Cox fired a 10.4 with his final shot to claim the silver and hold off a charge from 49-year-old Debevec, who had started the final three points behind the Belgian.
The 31-year-old Belgian was surprised as anyone to be standing on the podium.
"I will be back to my job as a public service inspector in two weeks' time. I work full-time but I will stay until the end of the Games," he told reporters.
"I did not expect to make the final so I have not made any plans. I don't know if I will do anything today but I am sure I will celebrate."
Great Britain’s Jonathan Hammond, meanwhile, is pledging to learn from his Olympic experience after his London 2012 dream ended with failure to make the final.

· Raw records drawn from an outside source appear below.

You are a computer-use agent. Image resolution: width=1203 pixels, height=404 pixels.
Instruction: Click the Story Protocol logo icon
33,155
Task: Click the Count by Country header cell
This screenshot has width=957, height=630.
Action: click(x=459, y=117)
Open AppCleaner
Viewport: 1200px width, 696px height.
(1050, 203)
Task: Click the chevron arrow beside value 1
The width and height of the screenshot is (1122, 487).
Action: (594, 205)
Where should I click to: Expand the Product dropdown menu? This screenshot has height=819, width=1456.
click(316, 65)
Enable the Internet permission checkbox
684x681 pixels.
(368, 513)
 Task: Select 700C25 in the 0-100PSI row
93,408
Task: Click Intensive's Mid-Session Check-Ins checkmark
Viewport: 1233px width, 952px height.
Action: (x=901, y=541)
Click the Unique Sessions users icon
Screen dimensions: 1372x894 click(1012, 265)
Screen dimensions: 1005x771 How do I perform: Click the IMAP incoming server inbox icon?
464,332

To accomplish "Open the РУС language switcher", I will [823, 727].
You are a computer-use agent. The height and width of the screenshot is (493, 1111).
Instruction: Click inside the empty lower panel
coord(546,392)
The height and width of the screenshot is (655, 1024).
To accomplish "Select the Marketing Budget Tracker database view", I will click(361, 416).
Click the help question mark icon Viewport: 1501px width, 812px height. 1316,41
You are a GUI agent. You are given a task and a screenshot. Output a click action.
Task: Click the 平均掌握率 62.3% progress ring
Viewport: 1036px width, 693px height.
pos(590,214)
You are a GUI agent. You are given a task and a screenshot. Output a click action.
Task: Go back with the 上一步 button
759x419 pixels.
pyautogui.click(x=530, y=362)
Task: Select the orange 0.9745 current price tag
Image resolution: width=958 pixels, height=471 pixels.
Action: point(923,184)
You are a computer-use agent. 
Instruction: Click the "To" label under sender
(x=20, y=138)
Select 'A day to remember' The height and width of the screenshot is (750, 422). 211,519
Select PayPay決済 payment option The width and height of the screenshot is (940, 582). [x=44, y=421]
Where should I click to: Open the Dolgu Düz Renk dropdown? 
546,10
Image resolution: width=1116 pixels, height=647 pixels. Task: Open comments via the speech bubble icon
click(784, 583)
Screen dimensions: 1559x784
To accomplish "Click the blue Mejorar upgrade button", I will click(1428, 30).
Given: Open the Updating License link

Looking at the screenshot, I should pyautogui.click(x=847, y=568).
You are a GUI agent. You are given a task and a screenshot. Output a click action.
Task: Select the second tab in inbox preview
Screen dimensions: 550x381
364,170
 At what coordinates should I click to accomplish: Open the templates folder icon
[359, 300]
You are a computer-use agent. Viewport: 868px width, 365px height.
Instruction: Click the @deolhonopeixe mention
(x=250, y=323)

Hammond recorded a score of 593 and missed the shoot-off by two points as he finished in 17th place while team-mate James Huckle also failed to make the eight-man final, ending in 29th place with 591.
And 31-year-old Aberdeen-born Hammond, who finished 34th in Beijing, admits that while he was content with his score at the Royal Artillery Barracks, he could have performed better.
He said: "For the conditions it's not a bad score. It was really tricky out there between the whole atmosphere and the environment and the wind. It's a solid score and I'm fairly happy with my performance.
"I probably made a few mistakes in there and got the wind wrong a couple of times, but I'm only two points away from the final. It's all part of the learning curve and something I can build on."
The British pair failed to emulate the heroics of team-mate Peter Wilson, who won the gold medal in yesterday’s double trap final, as they failed to secure the eighth place needed to progress.
And 21-year-old Huckle believes that he will learn lessons from his London 2012 campaign as he admitted he lost the momentum after a great start.
He said: "Conditions-wise, I think it was one of the better days I've seen on the range for the wind. I knew at the start of the match there were going to be some pretty good scores.
"I started off with a 100. I thought it was a great way to start. Then there were just a few shots where it didn't go quite where I thought it would.
“I could feel my technique slipping a little bit and I was like, that's fine, just stay calm. Unfortunately you make a few mistakes at this level and you get punished pretty quickly.”